根尖膿瘍の好発部位である目の下付近の上顎第四前臼歯では、進行すると顔の腫れがみられます。腫れは軽度のこともありますが、大きく膨らんだり、膿瘍部分の頬の皮膚が破けて、皮膚から腐敗臭を伴う膿が排出されたりします。
犬の骨標本
当院を受診した根尖膿瘍の症例
診断方法
まず、患部の症状を観察し、歯や口の周りの腫れ・炎症、口臭や悪臭、食欲不振、歯ぐきからの膿や血の排出がないか確認します。
原因が歯石の付着による炎症や歯茎の炎症など詳細な検査が必要になるような場合には、鎮静をかけた上で口腔内のレントゲンを撮影し治療方針を決めていきます。

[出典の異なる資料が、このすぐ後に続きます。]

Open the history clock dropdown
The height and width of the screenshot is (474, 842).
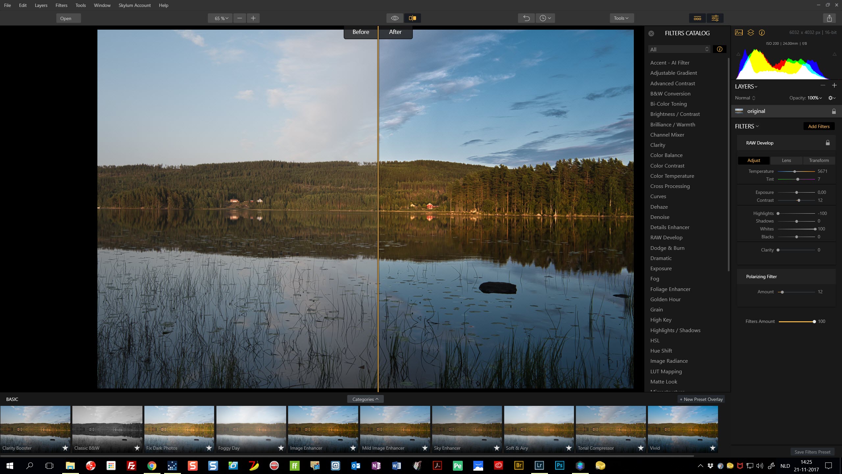(545, 18)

(※当院では麻酔下での歯科治療の際同時に行うことが多いです。)
さらに、状況に応じて追加の検査が行われることもあり例えば、歯根の詳細な評価のために歯髄採取や根管治療が行われることがあります。
治療方法
根尖膿瘍の根本治療は、麻酔下で原因となる歯の抜歯など歯科処置を行うことです。
さらに、そのまま1回の麻酔下で歯石除去も同時に実施します。
ただ、麻酔をかけることができないなど状況にあわせて、抗生物質や消炎剤の内服などを投与する内科治療を選択する場合もあります。

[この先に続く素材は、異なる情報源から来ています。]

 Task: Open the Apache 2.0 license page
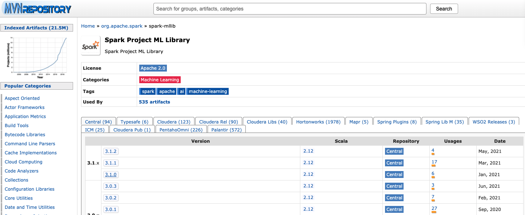[153, 68]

しかし、内科治療は感染や腫脹を改善させるためで、根本的な治療ではないため、一時的で再発する可能性があります。
予防や飼い主さんが気を付けるべき点
中高齢になった時に歯周病にならないよう、子犬や子猫の頃から歯を磨く習慣をつけることが予防につながります。
中高齢になって歯石が蓄積した場合には、必要に応じ歯石の除去などを行いましょう。
また、歯の破折を防ぐために、硬い玩具やおやつを与えないことも予防の一つです。
犬と猫の歯についての詳しい内容はこちらの記事で解説しています
犬と猫の正しい歯のケア方法についての詳しい内容はこちらの記事で解説しています
まとめ
今回は、根尖膿瘍について解説しました。
お家で歯を磨くのはもちろんのこと、歯石が付着していないか、歯肉炎や歯周炎は大丈夫かを獣医師に定期的にチェックしてもらうことも大切です。